As a journalist who has visited Iran nine times and North Korea three times and also met with members of Hezbollah, the IRGC and the Palestine Liberation Organization when it was still on the FTO list, I may have gained a more nuanced understanding of them than American diplomats and intelligence officers denied access because of the terrorist taint.
Does it really serve U.S. interests to continue this practice? Or is it just a way to placate domestic political opinion, please allies and feel morally superior while undermining the chances of reducing conflict? When one considers the tens of thousands of innocent civilians killed as a result of U.S. policies, such as the invasion of Iraq in search of non-existent weapons of mass destruction, the hypocrisy and counterproductive nature of these designations becomes even more apparent.
It may be appropriate to continue to brand al-Qaida, ISIS and their many offshoots as terrorists given their propensity to target innocents.
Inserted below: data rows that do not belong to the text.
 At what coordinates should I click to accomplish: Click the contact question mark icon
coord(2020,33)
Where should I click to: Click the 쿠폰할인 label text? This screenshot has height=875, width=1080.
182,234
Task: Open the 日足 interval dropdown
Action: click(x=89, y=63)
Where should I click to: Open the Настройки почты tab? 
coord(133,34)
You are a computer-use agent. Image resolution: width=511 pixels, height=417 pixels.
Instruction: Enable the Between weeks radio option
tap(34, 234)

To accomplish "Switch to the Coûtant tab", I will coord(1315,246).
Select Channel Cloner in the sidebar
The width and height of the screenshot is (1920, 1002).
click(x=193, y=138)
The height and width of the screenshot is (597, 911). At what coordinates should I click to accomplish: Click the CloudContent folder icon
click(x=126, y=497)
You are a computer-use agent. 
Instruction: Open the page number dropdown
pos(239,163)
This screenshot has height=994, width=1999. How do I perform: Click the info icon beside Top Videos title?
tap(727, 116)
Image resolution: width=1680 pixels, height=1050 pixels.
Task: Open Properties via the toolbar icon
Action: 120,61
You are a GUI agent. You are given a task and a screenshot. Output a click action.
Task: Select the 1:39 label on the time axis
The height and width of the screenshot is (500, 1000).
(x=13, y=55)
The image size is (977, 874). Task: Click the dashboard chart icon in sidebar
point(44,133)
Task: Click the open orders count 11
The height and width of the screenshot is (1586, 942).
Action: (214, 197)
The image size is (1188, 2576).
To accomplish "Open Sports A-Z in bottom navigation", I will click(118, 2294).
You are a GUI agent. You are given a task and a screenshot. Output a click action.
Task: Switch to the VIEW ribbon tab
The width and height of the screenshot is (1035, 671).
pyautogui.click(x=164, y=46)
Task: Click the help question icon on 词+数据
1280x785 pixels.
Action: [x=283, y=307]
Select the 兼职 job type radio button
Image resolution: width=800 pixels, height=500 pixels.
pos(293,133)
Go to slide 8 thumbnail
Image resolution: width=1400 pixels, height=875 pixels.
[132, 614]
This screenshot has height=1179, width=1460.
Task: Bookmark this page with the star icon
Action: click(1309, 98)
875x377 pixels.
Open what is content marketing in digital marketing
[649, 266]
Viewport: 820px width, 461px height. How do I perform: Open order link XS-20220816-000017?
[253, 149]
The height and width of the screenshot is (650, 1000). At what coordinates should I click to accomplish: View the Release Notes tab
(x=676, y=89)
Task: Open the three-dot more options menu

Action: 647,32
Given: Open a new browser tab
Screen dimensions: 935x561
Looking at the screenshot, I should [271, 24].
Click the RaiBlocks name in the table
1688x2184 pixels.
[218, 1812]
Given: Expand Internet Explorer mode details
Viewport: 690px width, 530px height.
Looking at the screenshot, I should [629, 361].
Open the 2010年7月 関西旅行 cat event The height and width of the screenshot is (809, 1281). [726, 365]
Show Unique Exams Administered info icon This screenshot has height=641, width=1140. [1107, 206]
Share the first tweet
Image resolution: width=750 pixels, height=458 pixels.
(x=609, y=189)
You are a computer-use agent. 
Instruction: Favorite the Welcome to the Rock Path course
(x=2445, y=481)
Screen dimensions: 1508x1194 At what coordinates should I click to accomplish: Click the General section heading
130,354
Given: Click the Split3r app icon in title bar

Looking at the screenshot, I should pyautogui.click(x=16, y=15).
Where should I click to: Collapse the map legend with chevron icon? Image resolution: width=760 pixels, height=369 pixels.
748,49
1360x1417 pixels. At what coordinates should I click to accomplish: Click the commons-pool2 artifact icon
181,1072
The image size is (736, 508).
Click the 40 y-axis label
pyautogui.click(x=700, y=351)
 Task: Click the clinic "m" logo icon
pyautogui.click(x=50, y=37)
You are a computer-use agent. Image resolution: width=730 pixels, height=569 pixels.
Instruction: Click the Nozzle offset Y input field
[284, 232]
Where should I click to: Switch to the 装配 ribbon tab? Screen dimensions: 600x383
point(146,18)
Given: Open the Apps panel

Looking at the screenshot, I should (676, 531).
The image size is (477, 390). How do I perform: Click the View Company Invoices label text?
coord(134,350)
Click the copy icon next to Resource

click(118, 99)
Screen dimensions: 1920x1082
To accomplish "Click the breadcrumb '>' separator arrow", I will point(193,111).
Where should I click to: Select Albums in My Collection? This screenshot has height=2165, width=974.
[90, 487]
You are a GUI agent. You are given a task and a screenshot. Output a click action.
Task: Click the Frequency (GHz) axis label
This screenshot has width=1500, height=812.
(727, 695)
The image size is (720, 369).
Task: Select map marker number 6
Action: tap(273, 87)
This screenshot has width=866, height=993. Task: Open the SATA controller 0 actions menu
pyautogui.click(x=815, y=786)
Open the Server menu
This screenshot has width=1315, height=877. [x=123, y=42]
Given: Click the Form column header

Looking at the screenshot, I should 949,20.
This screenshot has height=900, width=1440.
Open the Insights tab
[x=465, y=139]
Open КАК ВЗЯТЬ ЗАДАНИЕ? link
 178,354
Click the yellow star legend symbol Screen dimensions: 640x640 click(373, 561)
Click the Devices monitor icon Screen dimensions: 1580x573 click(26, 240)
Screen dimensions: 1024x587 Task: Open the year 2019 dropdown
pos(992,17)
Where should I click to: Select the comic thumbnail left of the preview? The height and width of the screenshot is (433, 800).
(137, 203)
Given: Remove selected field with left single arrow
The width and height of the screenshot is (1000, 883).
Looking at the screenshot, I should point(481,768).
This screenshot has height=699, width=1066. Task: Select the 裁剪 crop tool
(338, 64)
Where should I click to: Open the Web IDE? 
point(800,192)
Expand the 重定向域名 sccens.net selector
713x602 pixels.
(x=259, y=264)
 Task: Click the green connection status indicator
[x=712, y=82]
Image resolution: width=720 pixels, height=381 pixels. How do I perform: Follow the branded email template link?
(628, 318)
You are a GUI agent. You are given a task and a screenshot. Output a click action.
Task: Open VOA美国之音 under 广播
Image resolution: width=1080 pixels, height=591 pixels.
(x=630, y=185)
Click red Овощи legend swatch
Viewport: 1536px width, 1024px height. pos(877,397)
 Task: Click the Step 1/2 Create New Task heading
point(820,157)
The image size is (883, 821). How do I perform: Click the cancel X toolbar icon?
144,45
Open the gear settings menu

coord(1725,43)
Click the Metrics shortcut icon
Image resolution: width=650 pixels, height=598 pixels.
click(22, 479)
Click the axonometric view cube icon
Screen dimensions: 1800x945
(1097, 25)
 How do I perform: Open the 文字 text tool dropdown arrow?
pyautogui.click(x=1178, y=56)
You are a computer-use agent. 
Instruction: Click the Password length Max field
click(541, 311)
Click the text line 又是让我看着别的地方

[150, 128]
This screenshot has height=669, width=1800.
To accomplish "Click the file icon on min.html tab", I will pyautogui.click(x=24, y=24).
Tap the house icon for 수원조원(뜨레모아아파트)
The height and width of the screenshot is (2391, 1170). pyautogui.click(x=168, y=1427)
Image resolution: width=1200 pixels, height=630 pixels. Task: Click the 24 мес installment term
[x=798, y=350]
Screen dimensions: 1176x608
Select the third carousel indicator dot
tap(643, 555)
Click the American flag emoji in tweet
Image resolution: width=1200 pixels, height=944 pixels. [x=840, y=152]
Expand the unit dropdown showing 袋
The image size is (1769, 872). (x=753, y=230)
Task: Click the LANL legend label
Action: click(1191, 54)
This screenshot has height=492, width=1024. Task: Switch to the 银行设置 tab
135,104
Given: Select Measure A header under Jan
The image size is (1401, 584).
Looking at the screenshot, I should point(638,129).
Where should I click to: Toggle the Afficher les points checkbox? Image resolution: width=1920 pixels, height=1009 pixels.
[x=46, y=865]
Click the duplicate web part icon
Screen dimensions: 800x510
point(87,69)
However, the violent actions of other groups on the list, while reprehensible, in many cases are technically acts of war not terrorism. One example is the Marine barracks bombing of 1983, which landed Iran and later Hezbollah on the terrorism list. The Reagan administration sent U.S. Marines to Lebanon, after the Israeli invasion of that country in 1982, with a vague mandate and authorized their shift from a peacekeeping to a combatant role in Lebanon’s long and complicated civil war. While it is horrible that so many were killed in their beds after a suicide bomber breached the barracks’ perimeter, those Marines should not have been put in that position to begin with.
The same goes for some 600 Americans killed in Iraq as a result of Iranian provided IEDs after the U.S. invasion in 2003. The Bush administration chose to make Iran a charter member of the “Axis of Evil” in 2002 despite Iranian help in 2001 in overthrowing the Taliban regime that had harbored al-Qaida. The same administration declared war on all terrorism of “global reach” instead of concentrating on the Sunni fundamentalists — Saudis, Emiratis and Egyptians — who killed 3,000 Americans on September 11, 2001.
The United States rejected Iranian help in Iraq and warnings that Iraq would not be a “cake walk” despite the claims of war proponents in Washington. It also gave protection to members of the MEK in Iraq even though the group was still on the FTO list and refused to swap them for al-Qaida detainees in Iran. (The Obama administration took the MEK off the list when its remaining members in Iraq agreed to leave for Albania in 2012.)
At a time when the United States is menaced more by violent domestic extremists than foreigners, it should rethink these categories and designations. If the Biden administration hopes to reduce conflict in the Middle East and finally “pivot” toward Asia and our biggest economic competitor, China, it also needs to reduce the obsessive focus on Iran and its partners. Policymakers need to understand the grievances of these groups and not reflexively brand them as terrorists. That has done Americans — and the people of the Middle East — no good.